### Actions à mener
(a) Extrayez du texte sur Laurent Marcangeli le passage qui va de "Laurent Marcangeli a tenu" à "et la Corse.".
(b) D'après le texte sur Laurent Marcangeli, quel pourcentage des suffrages exprimés a-t-il obtenu pour être élu député ?

### Texte présenté
◇ ◇ ◇ ◇ ◇ ◇ ◇
Laurent Marcangeli a d'importantes cartes en mains pour servir son camp mais aussi la Corse, ...

Processus Darmanin : Laurent Marcangeli dans les pas de José Rossi ?

Laurent Marcangeli a d’importantes cartes en mains pour servir son camp mais aussi la Corse, et ainsi égaler ou dépasser ce qu’avait réalisé José Rossi durant les années 1990. A lui de jouer...



Laurent Marcangeli a tenu son pari. Il a été élu député. Il ne l’a certes été qu’avec 51,76% des suffrages exprimés. Mais ayant été arrachée dans un contexte peu favorable (sous les couleurs d’un parti soutenant Emmanuel Macron, face à un candidat de la majorité territoriale siméoniste qui avait reçu au second tour le soutien du centre gauche et de la plupart des mouvements nationalistes), la victoire n’en n’a été que plus belle pour celui qui avait affirmé être le seul à pouvoir empêcher les nationalistes de réaliser le grand chelem (l’emporter dans les quatre circonscriptions de Corse). Elle est d’autant plus belle qu’elle ouvre à l’intéressé une nouvelle perspective : son parcours politique va emprunter une route nationale sans qu’il doive pour autant tirer un trait sur Aiacciu et la Corse.
◇ ◇ ◇ ◇ ◇ ◇ ◇
### Contenu des données

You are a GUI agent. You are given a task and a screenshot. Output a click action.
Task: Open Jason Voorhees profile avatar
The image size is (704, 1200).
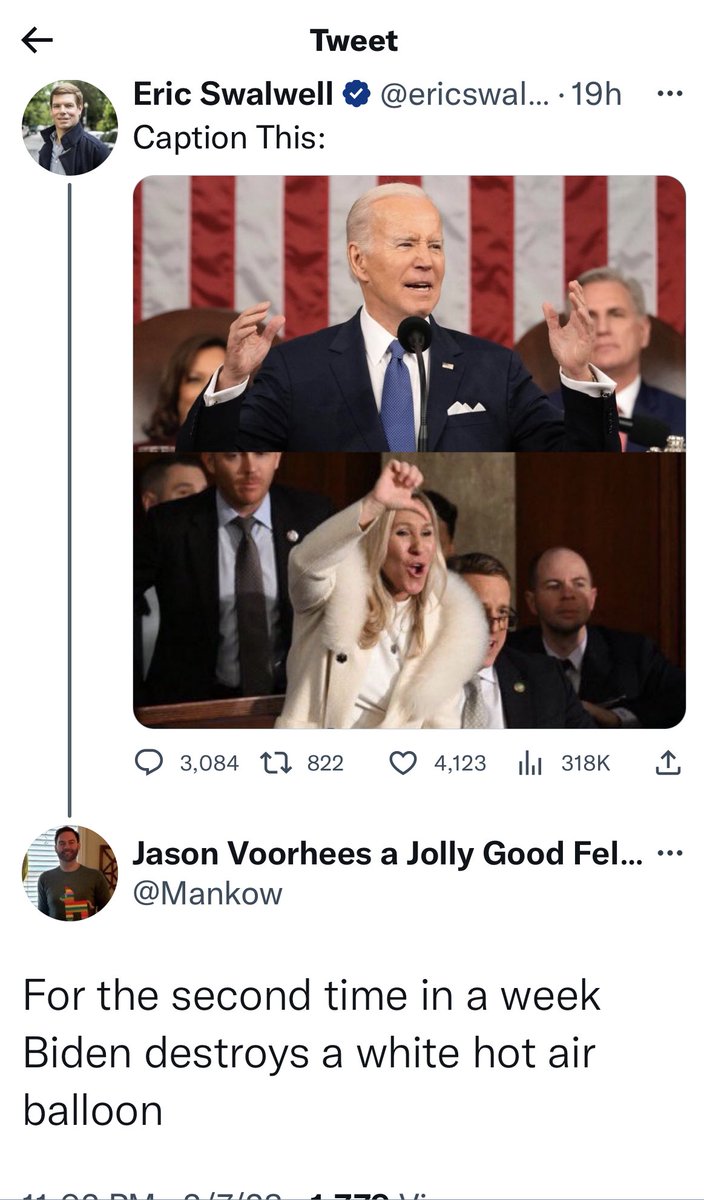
◇ ◇ ◇ ◇ ◇ ◇ ◇
### Réponses successives
(a)
Laurent Marcangeli a tenu son pari. Il a été élu député. Il ne l’a certes été qu’avec 51,76% des suffrages exprimés. Mais ayant été arrachée dans un contexte peu favorable (sous les couleurs d’un parti soutenant Emmanuel Macron, face à un candidat de la majorité territoriale siméoniste qui avait reçu au second tour le soutien du centre gauche et de la plupart des mouvements nationalistes), la victoire n’en n’a été que plus belle pour celui qui avait affirmé être le seul à pouvoir empêcher les nationalistes de réaliser le grand chelem (l’emporter dans les quatre circonscriptions de Corse). Elle est d’autant plus belle qu’elle ouvre à l’intéressé une nouvelle perspective : son parcours politique va emprunter une route nationale sans qu’il doive pour autant tirer un trait sur Aiacciu et la Corse.

(b) Il a obtenu 51,76% des suffrages exprimés.